Potential beneficial effects of TNF-α inhibitors are depicted in Fig. 2.
Figure 2.

Potential beneficial effects of TNF-α inhibitors.
Conclusion
Chronic systemic inflammation that characterizes the immune-mediated or inflammatory diseases plays a key role in the development and progression of endothelial dysfunction. Free radicals such as O2−•, cytokines such as TNF-α, adhesion molecules, dyslipidemia, and innate and adaptive immune responses may favor the vascular damage. Indeed, activated Th-1 lymphocytes contribute to a more aggressive progression of atherosclerosis, which can be viewed as an autoimmune disease in which the adaptive immune system is targeted against self-antigens modified by biochemical factors such as oxidative stress.

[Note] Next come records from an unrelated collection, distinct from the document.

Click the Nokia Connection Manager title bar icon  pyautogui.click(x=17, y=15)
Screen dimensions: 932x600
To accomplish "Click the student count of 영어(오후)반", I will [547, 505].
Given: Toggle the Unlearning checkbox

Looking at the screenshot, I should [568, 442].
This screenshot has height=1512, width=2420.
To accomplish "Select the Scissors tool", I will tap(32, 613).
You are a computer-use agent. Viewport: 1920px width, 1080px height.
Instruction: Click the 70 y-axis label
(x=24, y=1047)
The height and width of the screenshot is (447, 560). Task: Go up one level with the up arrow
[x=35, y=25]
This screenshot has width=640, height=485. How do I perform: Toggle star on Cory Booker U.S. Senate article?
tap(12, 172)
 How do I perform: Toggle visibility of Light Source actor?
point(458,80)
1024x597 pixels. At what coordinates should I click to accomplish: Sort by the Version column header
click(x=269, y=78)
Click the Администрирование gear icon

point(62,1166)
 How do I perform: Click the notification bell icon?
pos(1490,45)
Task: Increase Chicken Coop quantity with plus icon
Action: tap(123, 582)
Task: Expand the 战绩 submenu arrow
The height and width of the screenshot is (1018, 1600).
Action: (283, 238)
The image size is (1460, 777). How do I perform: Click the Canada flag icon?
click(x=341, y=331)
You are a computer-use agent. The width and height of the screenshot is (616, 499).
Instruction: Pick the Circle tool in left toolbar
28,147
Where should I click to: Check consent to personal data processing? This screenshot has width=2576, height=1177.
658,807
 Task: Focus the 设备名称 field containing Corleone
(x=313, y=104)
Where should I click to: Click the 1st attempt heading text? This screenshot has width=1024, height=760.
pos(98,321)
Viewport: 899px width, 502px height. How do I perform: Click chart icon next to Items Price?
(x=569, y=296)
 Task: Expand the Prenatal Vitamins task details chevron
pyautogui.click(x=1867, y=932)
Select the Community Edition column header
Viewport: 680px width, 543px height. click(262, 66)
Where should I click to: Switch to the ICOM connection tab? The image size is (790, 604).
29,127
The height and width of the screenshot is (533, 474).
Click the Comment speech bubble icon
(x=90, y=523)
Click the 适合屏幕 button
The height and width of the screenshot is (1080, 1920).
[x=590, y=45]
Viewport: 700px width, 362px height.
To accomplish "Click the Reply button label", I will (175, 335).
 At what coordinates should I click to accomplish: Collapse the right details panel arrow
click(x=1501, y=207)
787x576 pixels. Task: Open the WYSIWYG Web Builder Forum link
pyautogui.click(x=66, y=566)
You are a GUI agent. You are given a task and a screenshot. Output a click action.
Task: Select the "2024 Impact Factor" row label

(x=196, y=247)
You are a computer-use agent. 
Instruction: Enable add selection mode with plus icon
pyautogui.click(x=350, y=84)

Furthermore, TNF-α up-regulates the expression of arginase in endothelial cells and leads to O2−• production that impairs the NO-mediated vasodilatation and favors endothelial dysfunction. Notably, the vascular wall represents the source of TNF-α involved in endothelial dysfunction as demonstrated in obese individuals. TNF-α inhibitors by decreasing systemic inflammation and production of VEGF seem to have a beneficial effect upon the progression of atherosclerosis, reducing the risk of acute cardiovascular and/or cerebrovascular events.